__DOCUMENT TEXT__:
Shopee - Price Match Guarantee: Match products with descriptions and images

Machine learning project

CI

Duke University (MIDS) - Spring 2023

Team Members: Suzy Anil, Isha Singh, Alisa Tian, Dingkun Yang


Project Overview

A competitive feature amongst retail platforms is product matching which allows companies to offer products at rates competitive to other retailers selling similar products. There are many methods that combine deep learning and traditional machine learning methods to analyze image and text information to calculate similarity between products, however there is little research comparing the effectiveness of integrating multimodal data (product images and descriptions) under this domain (Łukasik et al., 2021). Here, we compare the performance of both unimodal and multimodal models. We trained separate models for text (SBERT and DistilBERT) and images (ResNet50 and MobileNet); the DistilBERT and ResNet50 models outperform the other two in terms of F1 score and accuracy. The multimodal model used joint embeddings from DistilBERT and MobileNet to predict product labels, which outperformed both unimodal implementations. The integration of product images and titles offer the most useful information to find product matches on a particular platform.

__REQUIREMENT__: Can you reproduce the Shopee price match project description word for word, from its title line through the end of its overview? You won't need any of the data for this.

__SOURCE EXCERPT__:
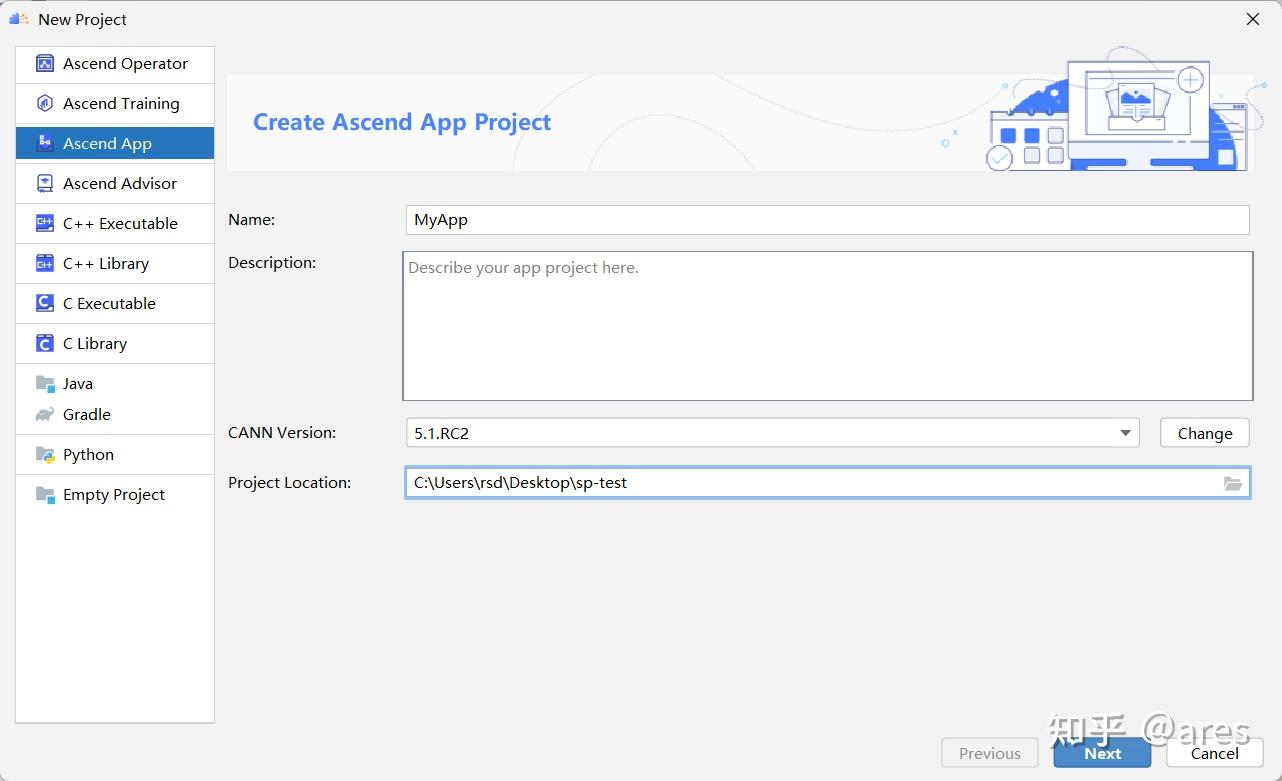
Task: Select the Empty Project entry
Action: click(113, 495)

__FULL ANSWER__:
Shopee - Price Match Guarantee: Match products with descriptions and images

Machine learning project

CI

Duke University (MIDS) - Spring 2023

Team Members: Suzy Anil, Isha Singh, Alisa Tian, Dingkun Yang


Project Overview

A competitive feature amongst retail platforms is product matching which allows companies to offer products at rates competitive to other retailers selling similar products. There are many methods that combine deep learning and traditional machine learning methods to analyze image and text information to calculate similarity between products, however there is little research comparing the effectiveness of integrating multimodal data (product images and descriptions) under this domain (Łukasik et al., 2021). Here, we compare the performance of both unimodal and multimodal models. We trained separate models for text (SBERT and DistilBERT) and images (ResNet50 and MobileNet); the DistilBERT and ResNet50 models outperform the other two in terms of F1 score and accuracy. The multimodal model used joint embeddings from DistilBERT and MobileNet to predict product labels, which outperformed both unimodal implementations. The integration of product images and titles offer the most useful information to find product matches on a particular platform.